Il caso Di Donna sotto i riflettori

La polemica si concentra sulla figura di Luca Di Donna, indicato in audizione come soggetto che avrebbe svolto un ruolo di mediazione tra imprenditori e la struttura commissariale guidata da Domenico Arcuri per l’acquisto di mascherine.

Le accuse, allo stato, emergono nel contesto delle audizioni e non risultano accompagnate da accertamenti giudiziari definitivi.


Conte: “Chiedo di essere ascoltato”

Conte ha dichiarato di aver chiesto formalmente di essere audito, inviando una lettera ai presidenti di Camera e Senato.

Secondo il leader M5s, tale richiesta non avrebbe ancora avuto seguito.


La replica di Fratelli d’Italia

Il presidente della Commissione, Marco Lisei, ha contestato questa versione, sostenendo che la disponibilità di Conte sarebbe stata solo formale.

Secondo l’interpretazione di FdI, condivisa anche da Galeazzo Bignami, la presenza di Conte nella Commissione renderebbe incompatibile la sua audizione, ipotizzando quindi una scelta strategica.

Critiche anche da Augusta Montaruli, che ha accusato l’ex premier di sottrarsi al confronto nelle sedi istituzionali.


La posizione del Movimento 5 Stelle

Dal Movimento 5 Stelle arriva una smentita netta.

Il deputato Alfonso Colucci ha contestato l’imparzialità della Commissione, denunciando limitazioni alla possibilità di porre domande durante le audizioni.

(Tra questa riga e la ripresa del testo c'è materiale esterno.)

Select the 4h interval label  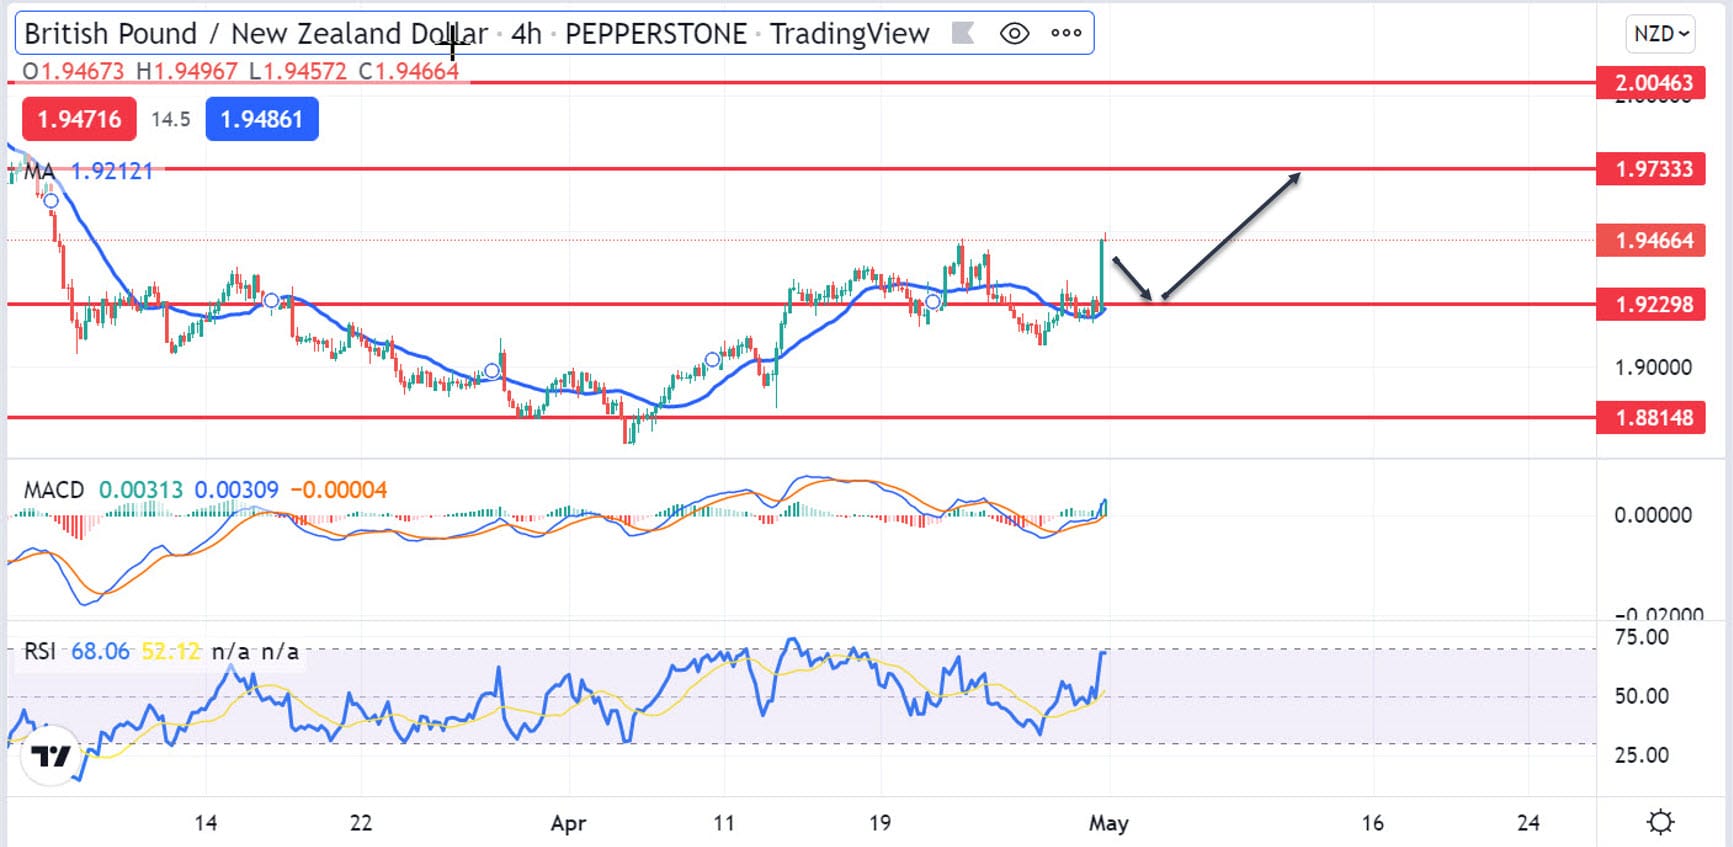(x=526, y=34)
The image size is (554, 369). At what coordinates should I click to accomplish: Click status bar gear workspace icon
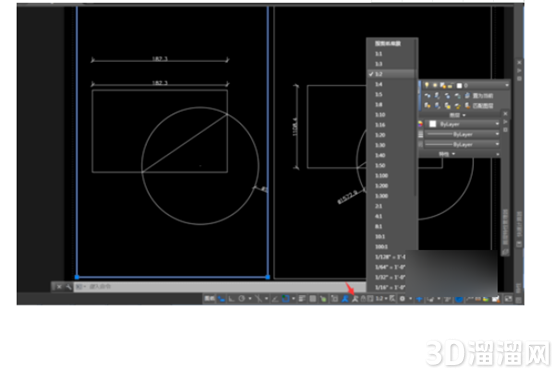click(x=402, y=299)
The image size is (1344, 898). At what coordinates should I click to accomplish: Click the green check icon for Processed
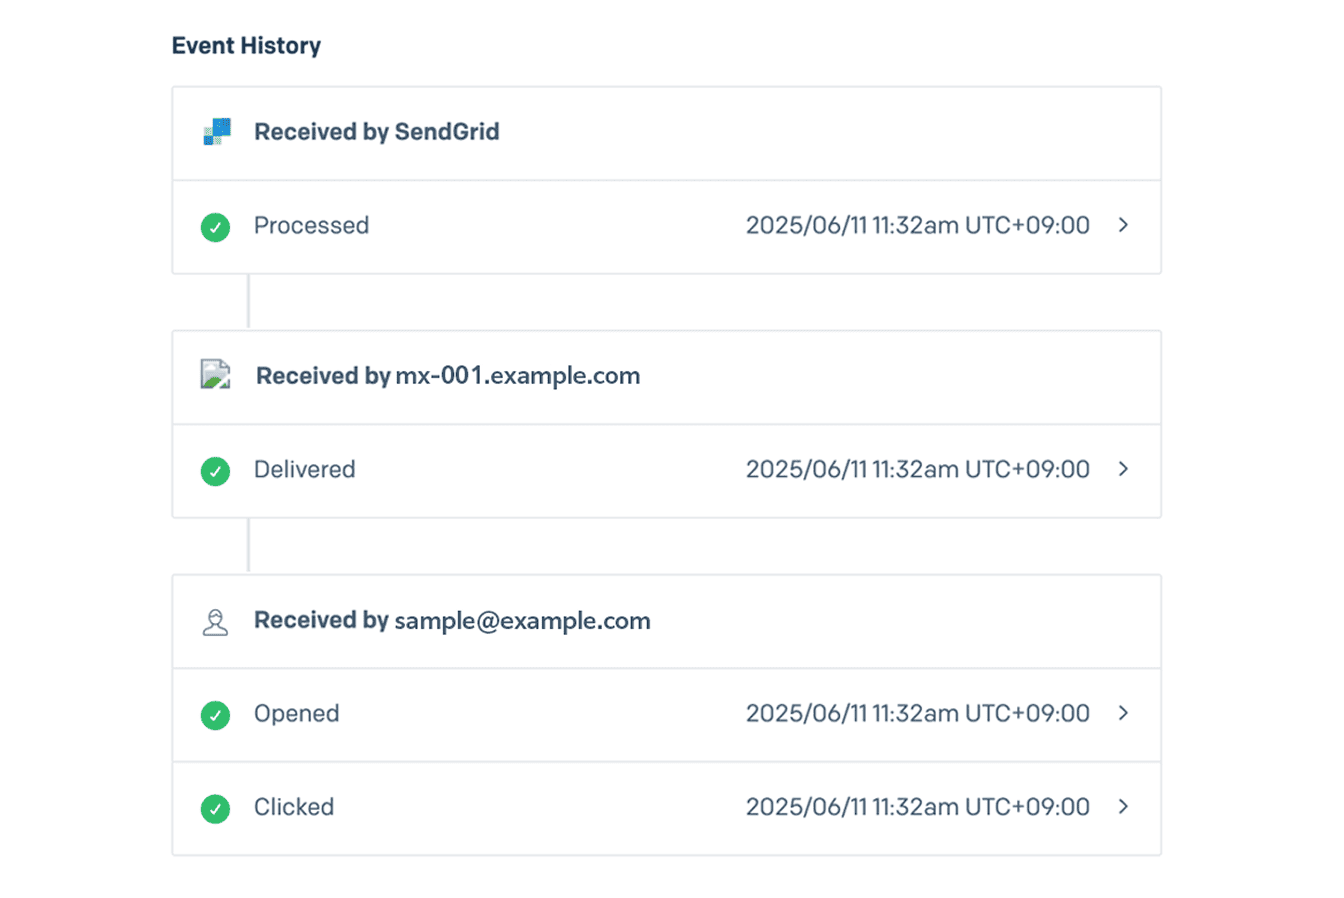[215, 227]
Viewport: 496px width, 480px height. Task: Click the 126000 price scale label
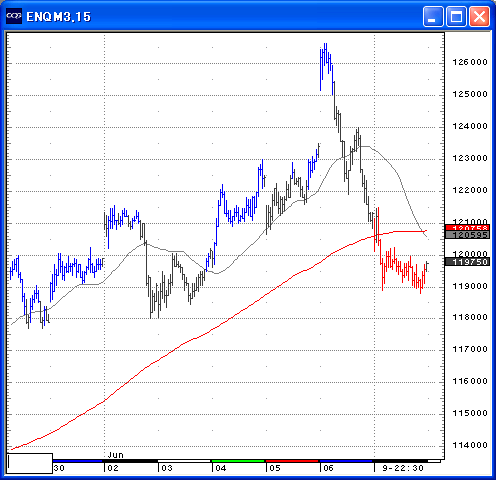coord(470,62)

Secondo l’opposizione, il lavoro della Commissione sarebbe condizionato da una impostazione già orientata sul piano politico.


Un confronto politico destinato a proseguire

La vicenda evidenzia un forte scontro tra maggioranza e opposizione su uno dei capitoli più delicati della recente storia istituzionale.

Le audizioni e gli sviluppi dell’inchiesta parlamentare continueranno nelle prossime settimane, con un confronto che resta aperto sia sul piano politico sia su quello della ricostruzione dei fatti.